"Fuse" is called "fuse" because the principle of this mechanism is similar to that of circuit fuse. Once the current is abnormal, the fuse will automatically blow to avoid electrical damage. The function of "fuse mechanism" in financial transactions is also to avoid excessive price fluctuation of financial transaction products, give the market a certain cooling-off period, warn investors of risks, and win time and opportunities for relevant parties to take relevant risk control measures.
There are generally two forms of fuse mechanism adopted in foreign exchanges, namely, "melting off" and "melting non-stop"; The former means that when the price touches the fuse point, the transaction will be suspended for a period of time, and the latter means that after the price touches the fuse point, the transaction declaration will continue to match the transaction within the fuse price range for a period of time. The fuse mechanism of "fuse and break" is widely used in the world.

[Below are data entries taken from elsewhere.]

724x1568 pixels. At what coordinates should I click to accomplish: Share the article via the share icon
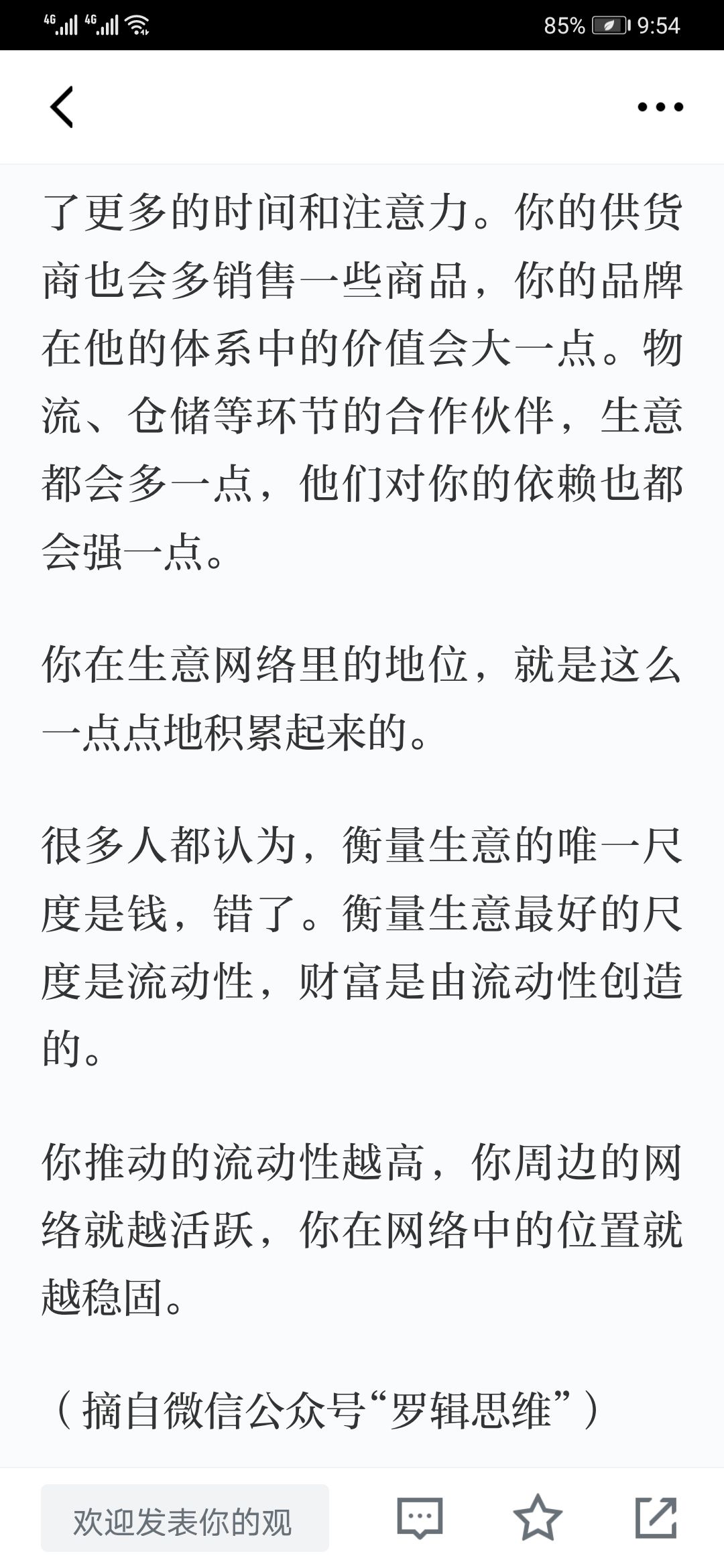click(x=656, y=1517)
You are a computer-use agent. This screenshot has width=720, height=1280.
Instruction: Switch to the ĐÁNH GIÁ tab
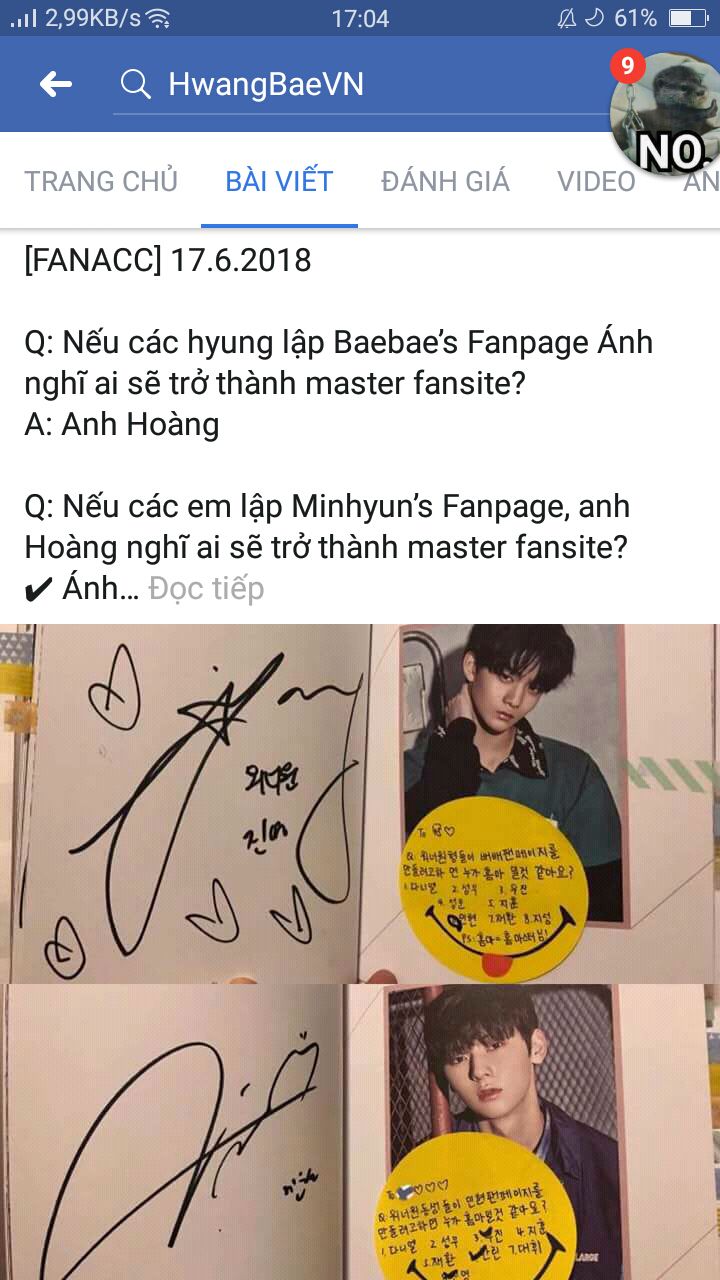pyautogui.click(x=445, y=182)
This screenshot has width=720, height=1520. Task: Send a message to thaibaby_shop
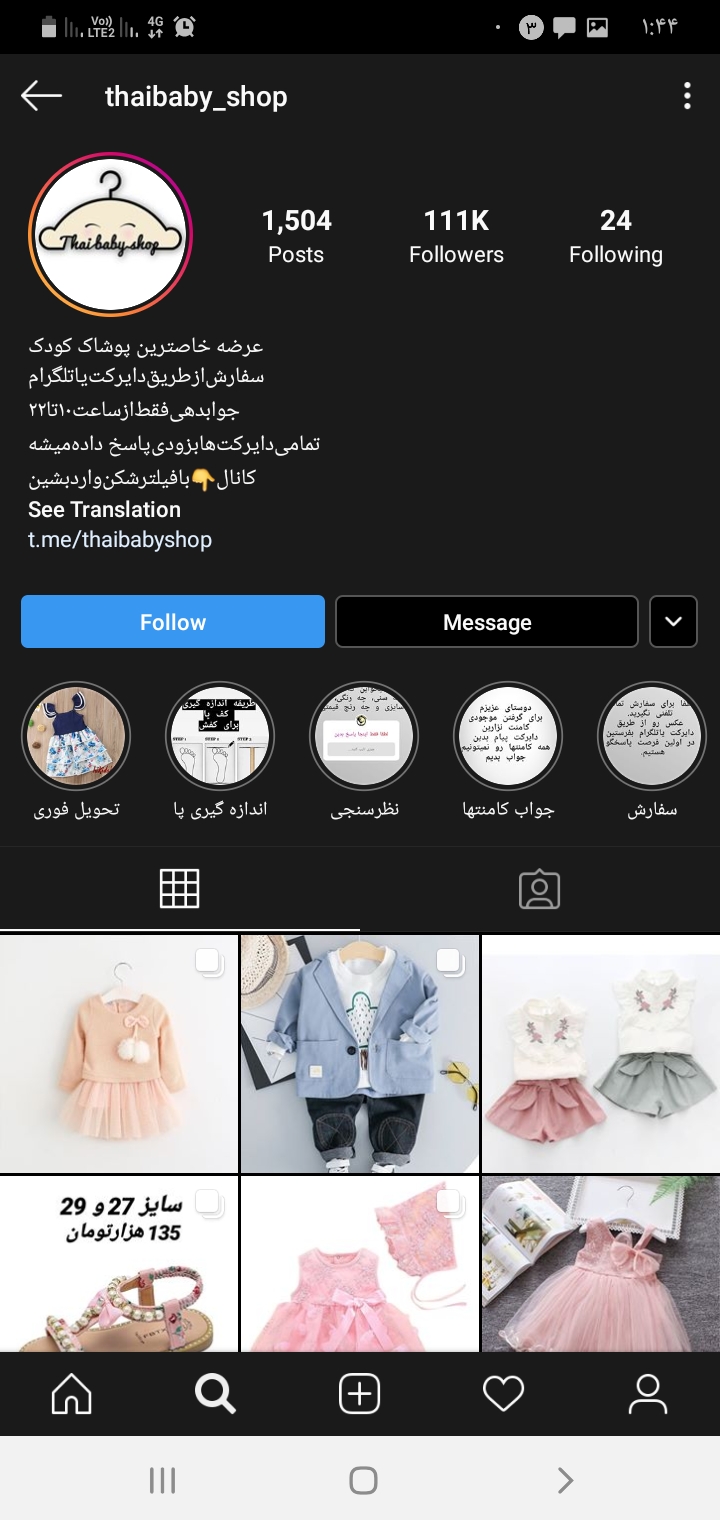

China's stock index futures will soon introduce a fuse system, which is based on the 10% price limit of individual stocks in the stock spot market, in order to curb irrational excessive fluctuations in the stock index futures market. According to the design, when the daily price of stock index futures reaches 6%, it is the Shanghai and Shenzhen 300 Index.
The first melting point of futures trading, within this range, it can still be traded for 10 minutes after reaching the "melting point", but the index quotation shall not exceed 6%; After 10 minutes, the fluctuation range is enlarged to 10%, corresponding to the daily limit of individual stocks in the spot market 10%.